Ela chegou como uma cigana, envolta em panos de cetim, seda e tafetá. Todos os olhares se voltaram para a figura magra, esguia e franzina.
por Thais Andressa
Curiosos e fascinados, os fotógrafos apontaram suas retinas para a mulher, que posava diante as lentes com leveza e graça. “Lu”, alguns chamavam, pedindo a atenção da modelo, que se deixava levar pelos raios solares que entravam pela janela do espaço, distraída na liturgia do vitral do fim de tarde. “Faça essa pose”, sugeriam, e ela atendia, com a naturalidade de uma obediente musa.

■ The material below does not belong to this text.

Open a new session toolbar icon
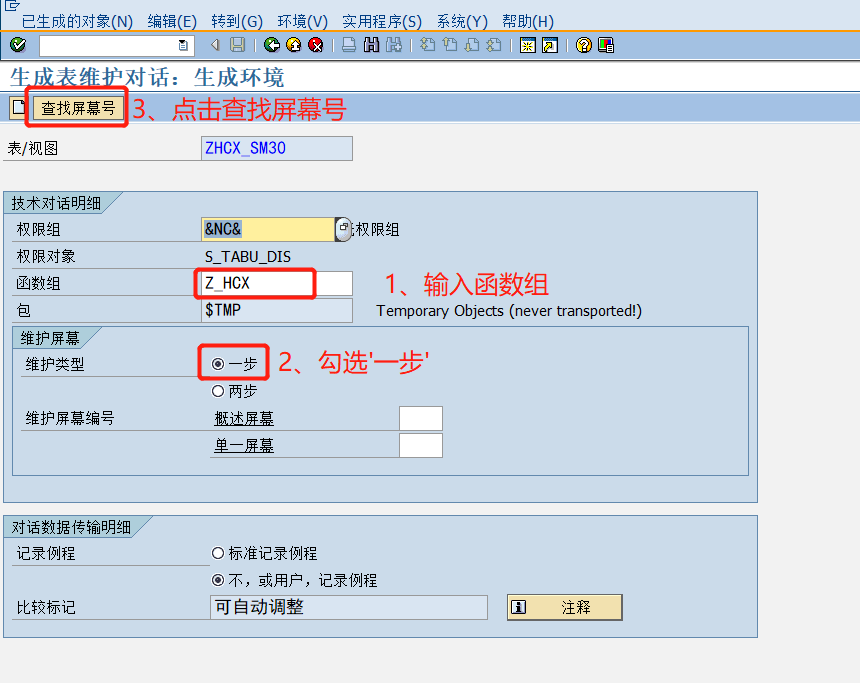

Lucilene Moreira tem 49 anos e atua como modelo vivo a mais de 20. Ela soube desde cedo que seu corpo seria seu instrumento de trabalho. Começou com a dança, que esculpiu seu corpo em músculos como o vento rasura montanhas de pedra. O tempo fez com que cada membro do corpo de Lucilene se tornasse um templo para a arte, reproduzido em desenhos, esculturas e pinturas.
“Foi uma experiência traumática”, define Lucilene, ao contar sobre sua primeira sessão de fotos nua. O embaraço fez com que ela hesitasse em tirar a roupa na frente de homens que não conhecia. Esse sentimento foi embora quando a modelo viu o resultado do trabalho. As fotos fizeram com que Lucilene se enxergasse de modo diferente e a partir daí, iniciou um resgate a diversos pontos de vistas sobre seu corpo.
Gal Oppido é arquiteto, fotógrafo, artista plástico e músico, atuando de forma independente na área fotográfica desde os anos 1990. Seu trabalho de registro da dança se tornou referência depois que fotografou para revistas do gênero. Trabalhar com Gal era um dos objetivos de Lucilene, que foi alcançado quando o fotógrafo a convidou para participar da série “Alegorias Bíblicas”.
“A fotografia posada se assemelha à escultura. A construção de imagens é feita com o corpo instruído, que é provocado a situações”, explica Gal Oppido, que recorta e sublinha seus modelos de forma abstrata. Ele e Lucilene criaram uma relação de cumplicidade, uma química que é essencial para a produção de fotografias que são o resultado da relação de quem quer ler e de quem quer se expressar. A modelo vivo participa todos os meses das oficinas fotográficas que Gal Oppido oferece no Museu de Arte Moderna de São Paulo.
Lucilene considera seu trabalho um estado de transcendência, um ritual que honrado com muita dedicação e seriedade. “A nudez ainda não é bem aceita, mas esse trabalho serve exatamente para quebrar o preconceito”, afirma Lucilene, que recebe reações adversas quanto ao seu trabalho, principalmente por ser uma mulher. “O feminino está banalizado; o corpo da mulher é tratado como produto”.
O poder transformador da arte faz com que cada olhar e cada caixa escura comecem uma revolução, uma troca de sensações, palavras mudas e histórias. Quando Martinho da Vila pediu para ser fotografado pelas retinas de olhos lindos, não imaginou o poder de associação que uma câmera fotográfica pode ter com a disritmia humana.